Kinetic and Mechanistic Study of the Pt(II) versus Pt(IV) Effect in the Platinum-Mediated Nitrile−Hydroxylamine Coupling

The metal-mediated coupling between coordinated EtCN in the platinum(II) and platinum(IV) complexes cis- and trans-[PtCl2(EtCN)2], trans-[PtCl4(EtCN)2], a mixture of cis/trans-[PtCl4(EtCN)2] or [Ph3PCH2Ph][PtCln(EtCN)] (n = 3, 5), and dialkyl- and dibenzylhydroxylamines R2NOH (R = Me, Et, CH2Ph, CH2C6H4Cl-p) proceeds smoothly in CH2Cl2 at 20−25 °C and the subsequent workup allowed the isolation of new imino species [PtCln{NHC(Et)ONR2}2] (n = 2, R = Me, cis-1 and trans-1; Et, cis-2 and trans-2; CH2Ph, cis-3 and trans-3; CH2C6H4Cl-p, cis-4 and trans-4; n = 4, R = Me, trans-9; Et, trans-10; CH2Ph, trans-11; CH2C6H4Cl-p, trans-12) or [Ph3PCH2Ph][PtCln{NHC(Et)ONR2}] (n = 3, R = Me, 5; Et, 6; CH2Ph, 7; CH2C6H4Cl-p, 8; n = 5, R = Me, 13; Et, 14; CH2Ph, 15; CH2C6H4Cl-p, 16) in excellent to good (95−80%) isolated yields.

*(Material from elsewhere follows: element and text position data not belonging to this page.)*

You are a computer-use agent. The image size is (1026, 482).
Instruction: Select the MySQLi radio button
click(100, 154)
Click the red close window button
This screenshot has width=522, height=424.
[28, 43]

The reduction of the Pt(IV) complexes 9−16 with the ylide Ph3PCHCO2Me allows the synthesis of Pt(II) species 1−8. The compounds 1−16 were characterized by elemental analyses (C, H, N), FAB-MS, IR, 1H, 13C{1H}, and 31P{1H} NMR (the latter for the anionic type complexes 5−8 and 13−16) and by X-ray crystallography for the Pt(II) (cis-1, cis-2, and trans-4) and Pt(IV) (15) species. Kinetic studies of addition of R2NOH (R = CH2C6H4Cl-p) to complexes [Ph3PCH2Ph][PtIICl3(EtCN)] and [Ph3PCH2Ph][PtIVCl5(EtCN)] by the 1H NMR technique revealed that both reactions are first order in (p-ClC6H4CH2)2NOH and Pt(II) or Pt(IV) complex, the second-order rate constant k2 being three orders of magnitude larger for the Pt(IV) complex. The reactions are intermolecular in nature as proved by the independence of k2 on the concentrations of added EtC⋮N and Cl. These data and the calculated values of ΔH⧧ and ΔS⧧ are consistent with the mechanism involving the rate-limiting nucleophilic attack of the oxygen of (p-ClC6H4CH2)2NOH at the sp-carbon of the C⋮N bond followed by a fast proton migration.